→ PROBLEM 1
Retype the patch message from "- Reference the" up to and including "insertions(+), 28 deletions(-)".
→ PROBLEM 2
Continue the patch message for the FUSE export post from the point where it stops.

→ PROVIDED TEXT
● ● ●

Because I forgot to CC Thomas on the discussion adding this post, it was
merged prematurely.  This patch updates the post to incorporate the
feedback I received on it:

- Title change: This article mostly deals with presenting a guest image
  in one image format as a raw image, so the title should reflect that;
  there is much less focus on exporting block devices from a live VM

- Mention libguestfs, and contrast against it; make a note that
  libguestfs provides security that FUSE exports cannot provide

- Have a full example in the intro, to show where we are going with this
  post

- Some heading depths changed (nesting did not really make sense)

- Be more explicit that by "file mounts" I do not mean a filesystem with
  a root directory and a single file in it

- Explicitly mention that "/" is a directory without a name, to
  illustrate the fact that root nodes do not have names

- Short intro for "QEMU block exports", explaining its place in this
  post

- Make all exports writable

- Use "exp0" as export ID to get shorter lines that fit better into 80
  characters

- Reference the intro example in the intro of "Mounting an image on
  itself"

- Show "qemu-fuse-disk-export.py" in *italic* instead of as `code`
  (because I had all other command names in *italic*)

Signed-off-by: Hanna Reitz <hreitz@redhat.com>
---
 _posts/2021-08-22-fuse-blkexport.md | 145 ++++++++++++++++++++++------
 1 file changed, 117 insertions(+), 28 deletions(-)

diff --git a/_posts/2021-08-22-fuse-blkexport.md b/_posts/2021-08-22-fuse-blkexport.md
index 7e8066e..1db6e74 100644
--- a/_posts/2021-08-22-fuse-blkexport.md
+++ b/_posts/2021-08-22-fuse-blkexport.md
@@ -1,30 +1,55 @@
 ---
 layout: post
-title:  "Exporting block devices as raw image files with FUSE"
+title:  "Presenting guest images as raw image files with FUSE"

● ● ●

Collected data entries
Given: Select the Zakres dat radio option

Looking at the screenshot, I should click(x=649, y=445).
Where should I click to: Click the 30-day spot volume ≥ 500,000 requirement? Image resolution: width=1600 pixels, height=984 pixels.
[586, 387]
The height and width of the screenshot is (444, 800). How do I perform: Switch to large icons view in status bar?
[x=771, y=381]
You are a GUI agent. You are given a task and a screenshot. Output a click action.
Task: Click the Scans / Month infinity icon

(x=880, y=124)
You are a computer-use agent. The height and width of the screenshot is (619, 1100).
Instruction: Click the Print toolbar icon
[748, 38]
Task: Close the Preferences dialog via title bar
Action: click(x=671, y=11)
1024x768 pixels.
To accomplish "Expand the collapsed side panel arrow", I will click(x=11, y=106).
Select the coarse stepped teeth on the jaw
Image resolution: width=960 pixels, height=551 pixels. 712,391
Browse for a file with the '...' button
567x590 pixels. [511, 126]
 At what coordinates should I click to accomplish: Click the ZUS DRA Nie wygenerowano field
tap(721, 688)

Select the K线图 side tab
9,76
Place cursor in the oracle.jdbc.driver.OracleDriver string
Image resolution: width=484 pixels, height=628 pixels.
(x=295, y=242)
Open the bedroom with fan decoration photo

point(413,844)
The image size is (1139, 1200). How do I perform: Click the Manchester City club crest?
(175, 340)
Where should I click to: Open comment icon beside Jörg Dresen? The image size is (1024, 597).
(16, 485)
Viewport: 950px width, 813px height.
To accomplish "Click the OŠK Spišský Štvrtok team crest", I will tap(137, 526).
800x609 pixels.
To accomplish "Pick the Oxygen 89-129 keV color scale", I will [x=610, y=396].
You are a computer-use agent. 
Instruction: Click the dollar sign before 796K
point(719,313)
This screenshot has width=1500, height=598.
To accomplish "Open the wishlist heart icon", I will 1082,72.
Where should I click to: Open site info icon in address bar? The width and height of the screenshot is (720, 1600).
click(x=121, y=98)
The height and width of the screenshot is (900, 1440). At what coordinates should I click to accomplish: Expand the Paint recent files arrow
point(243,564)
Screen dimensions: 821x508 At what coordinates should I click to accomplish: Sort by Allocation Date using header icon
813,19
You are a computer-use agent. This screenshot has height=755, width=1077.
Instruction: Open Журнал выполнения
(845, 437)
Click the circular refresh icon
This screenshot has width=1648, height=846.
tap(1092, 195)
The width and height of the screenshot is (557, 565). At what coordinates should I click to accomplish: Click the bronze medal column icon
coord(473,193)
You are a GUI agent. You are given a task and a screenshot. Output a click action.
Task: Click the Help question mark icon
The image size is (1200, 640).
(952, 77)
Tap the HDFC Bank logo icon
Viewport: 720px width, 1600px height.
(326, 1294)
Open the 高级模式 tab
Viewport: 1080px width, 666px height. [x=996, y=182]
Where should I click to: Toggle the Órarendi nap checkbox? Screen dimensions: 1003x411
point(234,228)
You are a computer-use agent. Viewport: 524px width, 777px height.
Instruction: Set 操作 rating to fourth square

● ● ●

→ TASK ANSWER 1
- Reference the intro example in the intro of "Mounting an image on
  itself"

- Show "qemu-fuse-disk-export.py" in *italic* instead of as `code`
  (because I had all other command names in *italic*)

Signed-off-by: Hanna Reitz <hreitz@redhat.com>
---
 _posts/2021-08-22-fuse-blkexport.md | 145 ++++++++++++++++++++++------
 1 file changed, 117 insertions(+), 28 deletions(-)

→ TASK ANSWER 2
 date:   2021-08-22 14:00:00 +0200
 author: Hanna Reitz
 categories: [storage, features, tutorials]
 ---
 Sometimes, there is a VM disk image whose contents you want to manipulate
-without booting the VM.  For raw images, that process is usually fairly simple,
-because most Linux systems bring tools for the job, e.g.:
+without booting the VM.  One way of doing this is to use
+[libguestfs](https://libguestfs.org), which can boot a minimal Linux VM to
+provide the host with secure access to the disk’s contents.  For example,
+[*guestmount*](https://libguestfs.org/guestmount.1.html) allows you to mount a
+guest filesystem on the host, without requiring root rights.
+
+However, maybe you cannot or do not want to use libguestfs, e.g. because you do
+not have KVM available in your environment, and so it becomes too slow; or
+because you do not want to go through a guest OS, but want to access the raw
+image data directly on the host, with minimal overhead.
+
+**Note**: Guest images can generally be arbitrarily modified by VM guests.  If
+you have an image to which an untrusted guest had write access at some point,
+you must treat any data and metadata on this image as potentially having been
+modified in a malicious manner.  Parsing anything must be done carefully and
+with caution.  Note that many existing tools are not careful in this regard, for
+example, filesystem drivers generally deliberately do not have protection
+against maliciously corrupted filesystems.  This is why in contrast accessing an
+image through libguestfs is considered secure, because the actual access happens
+in a libvirt-managed VM guest.
+
+From this point, we assume you are aware of the security caveats and still want
+to access and manipulate image data on the host.
+
+Now, unless your image is already in raw format, you will be faced with the
+problem of getting it into raw format.  The tools that you might want to use for
+image manipulation generally only work on raw images (because that is how block
+device files appear), like:
 * *dd* to just copy data to and from given offsets,
 * *parted* to manipulate the partition table,
 * *kpartx* to present all partitions as block devices,
 * *mount* to access filesystems’ contents.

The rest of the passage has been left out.